Of the five men mentioned, one has been dead for more than ten years (late leader John Smith), one is no longer an MP but is a European Commissioner (Kinnock), one resigned from the cabinet because of his disagreement with the Iraq war, but even before that is said to have considered the first Labour government's so-called ethical foreign policy a millstone (Robin Cook), and one whose "strength" was demonstrated to someone who threw an egg at him (Prescott).

I just saw the Tories' party election broadcast for the first time, and I was unimpressed, to say the least. Actually, immigration didn't play as much of a part in it as it did in Howard's speech the other day - it was mentioned by just one of the actors, I mean contributors, not including Howard. The broadcast had a guitar-driven rock backing track, which I was going to say might be an appeal to younger voters, but would probably appeal nowadays to anyone under 50; but in any case, it seems a departure for them.

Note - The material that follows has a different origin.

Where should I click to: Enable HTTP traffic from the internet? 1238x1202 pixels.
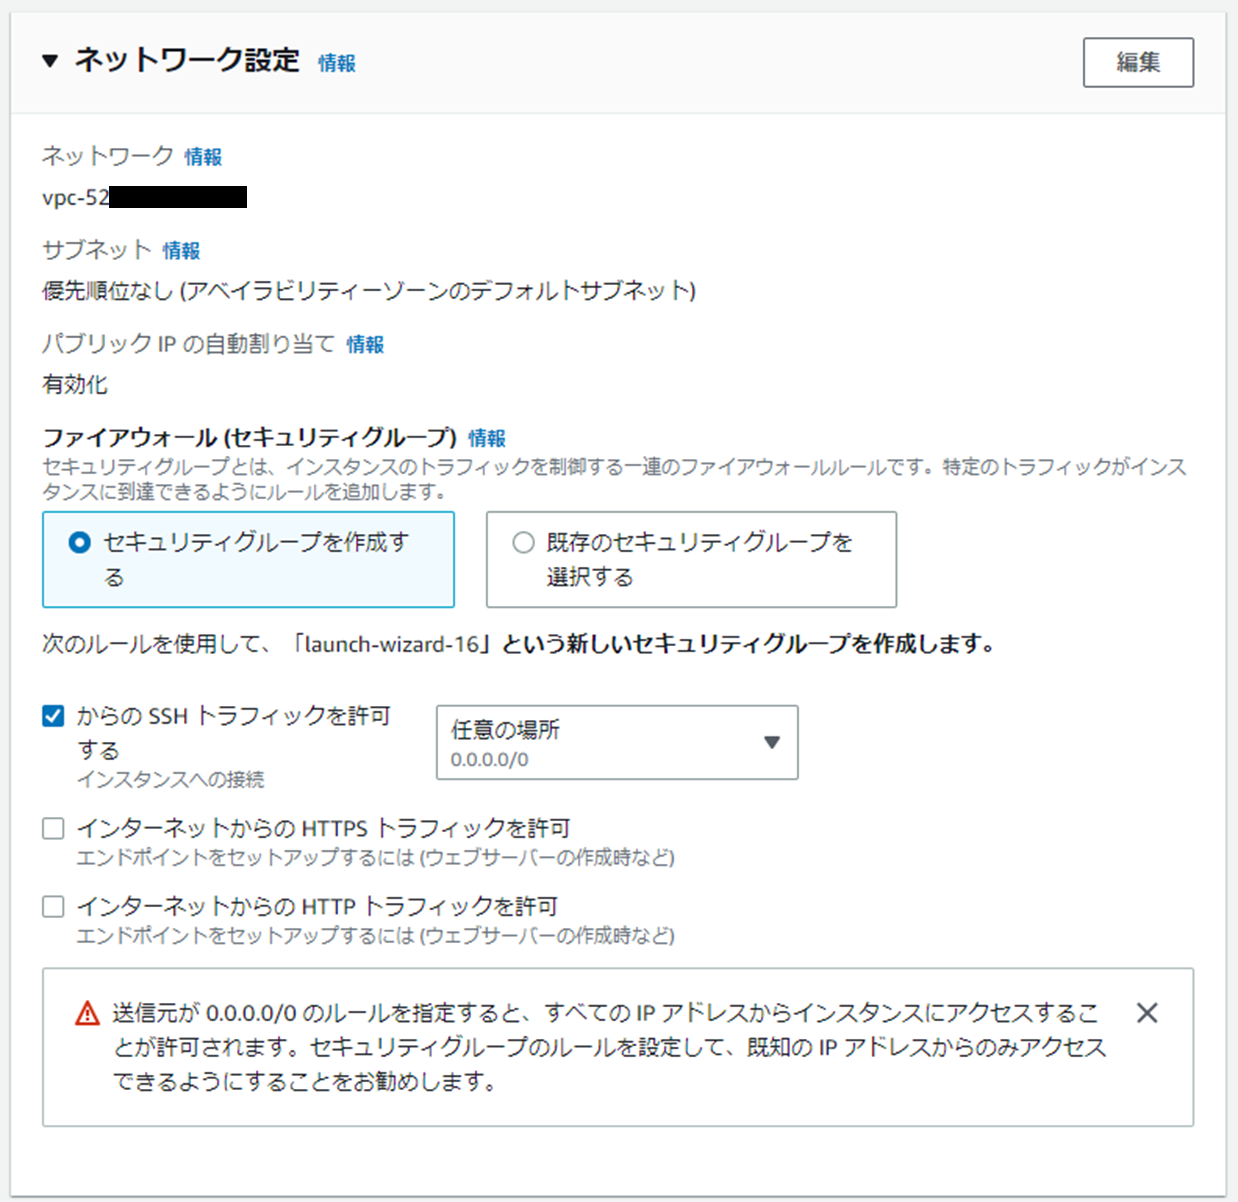(52, 906)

It consisted of a series of people explaining why they "choose" the Conservative party. (The word Tory, which they are trying to move away from, didn't appear.) They included one black man, who appeared to be African rather than Carribean, and several women. They cannot seem to make Howard even remotely appealing; he sounds upper-class even as he talks about how his values are those of the British people (a common feature of American right-wing upper-class conservatives who brag about how "humble" they are). He told us how his father (a Romanian Jewish immigrant) said Britain was the best country in the world - yeah right, and his family couldn't even go by their real name.

And hardly any of the contributors gave a clue as to what the Tories' actual policies would be. They talked about more police on the beat (so there'll be less crime - not rocket science is it?), without saying how they'd fund it. Cleaner hospitals, and doctors allowed to make their own decisions (so does that mean getting rid of the managers the Tories brought in last time they were in power?). The footballer talking about frontline services, without mentioning what exactly.

The handwritten slogans which can be seen on Tory posters (like "it's not racist to impose limits on immigration", "I mean, how hard is it to keep a hospital clean?") were spoken by the contributors, which casts doubt over the whole exercise. Perhaps they really were thought up by them, or perhaps they were thought up by Lynton Crosby and given in the script to the contributors. Of course, if that bit is scripted, then the same can be said for the whole "why I choose the Conservative party" performance.

All in all, this doesn't bring me an inch closer to voting Tory than I was before I saw it. The darkness in Howard's face and his voice is quite apparent - is he really the best leader they can come up with? This broadcast's lack of focus on immigration almost seems deceptive, given the nauseating anti-gypsy rabble-rousing going on elsewhere. This broadcast has a lot of posturing, and next to nothing on the party's actual policies.